Disposition des rimes
Les rimes se combinent selon des schémas variés :
- Plates ou suivies AABB
Les rimes plates consistent en deux vers consécutifs qui riment entre eux. Elles produisent un effet de continuité et de simplicité.
Exemple tiré de "La cigale et la fourmi" de Jean de La Fontaine :
La Cigale, ayant chanté (A)
Tout l’été, (A)
Se trouva fort dépourvue (B)
Quand la bise fut venue. (B)
- Croisées ABAB
Les rimes croisées alternent d’un vers à l’autre, créant une musicalité fluide et légère.
Exemple tiré de "Demain, dès l’aube" de Victor Hugo :
Demain, dès l’aube, à l’heure où blanchit la campagne, (A)
Je partirai. Vois-tu, je sais que tu m’attends. (B)
J’irai par la forêt, j’irai par la montagne. (A)
Je ne puis demeurer loin de toi plus longtemps. (B)
- Embrassées ABBA
Dans les rimes embrassées, deux rimes identiques encadrent une autre paire, renforçant la symétrie et l’harmonie.
Exemple tiré de "La chaude chanson" de Anna de Noailles :
La guitare amoureuse et l'ardente chanson (A)
Pleurent de volupté, de langueur et de force (B)
Sous l'arbre où le soleil dore l'herbe et l'écorce, (B)
Et devant le mur bas et chaud de la maison.(A)
- Continues (ou monorimes) AAAA
Les rimes continues se caractérisent par une répétition du même son tout au long de la strophe ou du poème, ce qui crée une impression d’insistance ou d’incantation.

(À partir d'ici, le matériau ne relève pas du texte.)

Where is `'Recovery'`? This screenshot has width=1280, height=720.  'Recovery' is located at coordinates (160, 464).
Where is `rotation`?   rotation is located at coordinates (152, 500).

Exemple tiré de "Nevermore" de Paul Verlaine :
Nous étions seul à seule et marchions en rêvant,(A)
Elle et moi, les cheveux et la pensée au vent.(A)

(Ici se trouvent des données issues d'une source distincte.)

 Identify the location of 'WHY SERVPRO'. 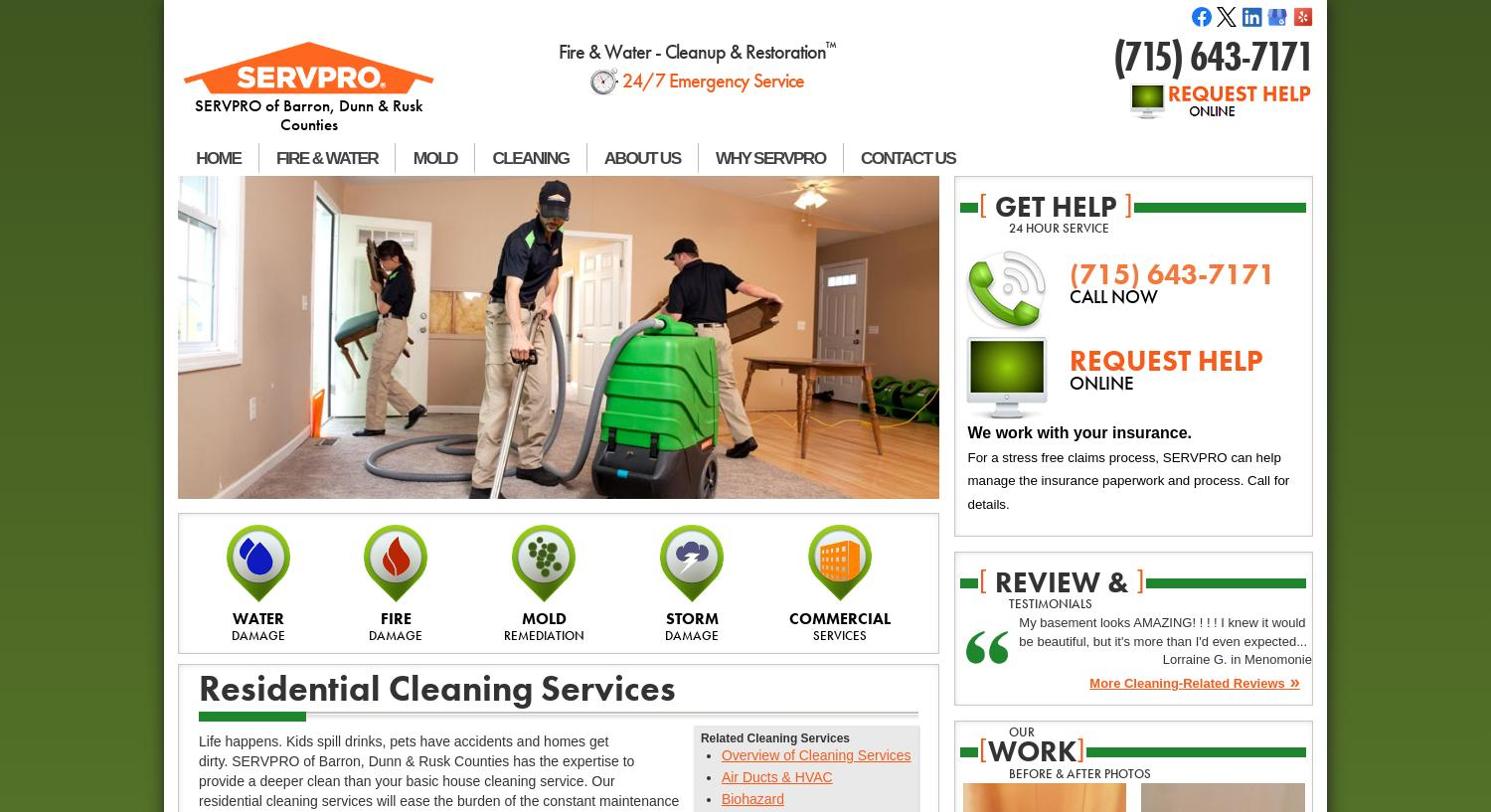
(770, 157).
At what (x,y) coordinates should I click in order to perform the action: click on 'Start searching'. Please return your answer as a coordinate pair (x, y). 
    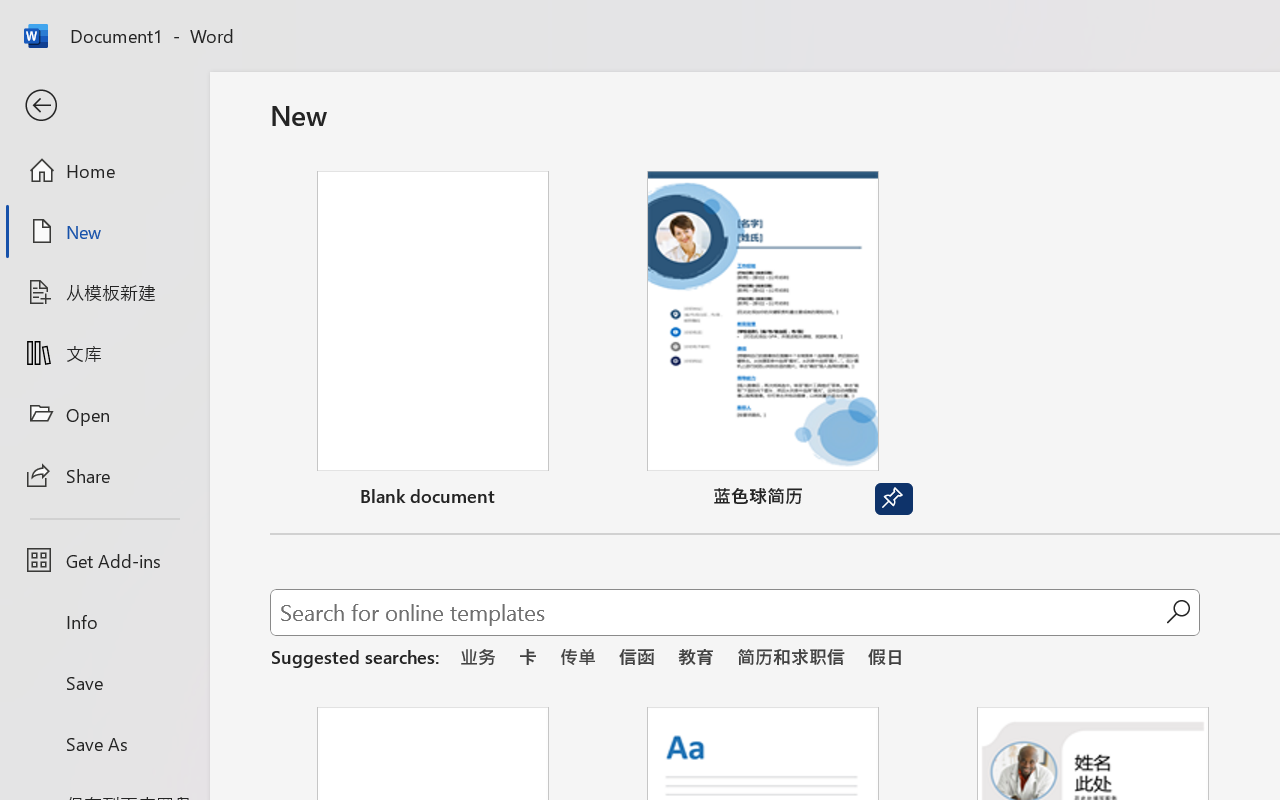
    Looking at the image, I should click on (1178, 612).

Soudain, tournant vers moi son regard émouvant :(A)
« Quel fut ton plus beau jour ? » fit sa voix d'or vivant,(A)
Le choix du schéma des rimes dépend du ton et de l’effet recherché. Les rimes plates conviennent aux narrations linéaires ou morales, comme dans les fables de La Fontaine. Les rimes croisées apportent un rythme plus varié et descriptif, souvent employé pour exprimer des sentiments ou des paysages. Les rimes embrassées, en revanche, ajoutent de la profondeur et une forte musicalité, idéales pour les poèmes lyriques et méditatifs.
Dans la poésie classique française, l’utilisation rigoureuse de ces schémas, combinée à une alternance entre rimes masculines et féminines, contribue à l’élégance et à l’harmonie sonore des œuvres.